To invade and neutralise Bulgaria the Allies would have to breach the Bulgar front line. On the night of 10th February 1917 the 10th attempted this by launching an unsuccessful attack on Petit Couronne, perched high above a rocky ravine. Meeting fierce resistance, running out of ammunition and having lost 150 casualties, they were forced to withdraw. They had taken thirty prisoners and inflicted heavier casualties on the Bulgarians, but the position remained untaken. Two months later the attack on Petit Couronne was renewed from a different angle. A gap was blown in the enemy wire and the Devons stormed through but they were the only British troops to have taken and held part of the enemy front line. Again, they were ordered to retreat.
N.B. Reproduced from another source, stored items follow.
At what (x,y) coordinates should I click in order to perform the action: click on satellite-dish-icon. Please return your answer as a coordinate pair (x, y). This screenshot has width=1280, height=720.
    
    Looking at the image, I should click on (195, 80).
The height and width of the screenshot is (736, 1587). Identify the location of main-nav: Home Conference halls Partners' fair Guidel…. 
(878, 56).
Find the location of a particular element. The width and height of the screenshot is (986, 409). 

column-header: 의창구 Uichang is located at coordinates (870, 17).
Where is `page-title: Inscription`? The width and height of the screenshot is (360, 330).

This time the Devons’ losses among the 650 men who had attacked Petit Couronne were 450 killed, wounded or missing.
The rest of 1917 and the spring and summer of 1918 were spent holding part of the front line and patrolling, awaiting an Allied offensive which finally began on 14th September 1918. By the 18th, once the Serbs had taken Doiran and Petit Couronne had finally fallen, it was clear that the Bulgarians were in retreat. On the 28th the 10th Devons crossed into Bulgaria and received news that the Bulgarians were suing for peace. Hostilities ceased at noon on 29th September. The Turkish enemy, however, remained and the Devons set out towards the Turkish border. While plans were being made for a brigade attack on the Turkish positions near Adrianople the Turkish capitulation was announced.
On 1st December 1918 the 10th Devons marched as sole representatives of the British Army through the streets of Bucharest to mark the entry of the pro-Allied Romanian King and Queen into their country’s recently liberated capital. The Battalion’s long and uncomfortable campaign in Macedonia had earned them the battle honours Macedonia 1915-18 and Doiran 1917-18 and cost them 188 killed and several times that number wounded and sick.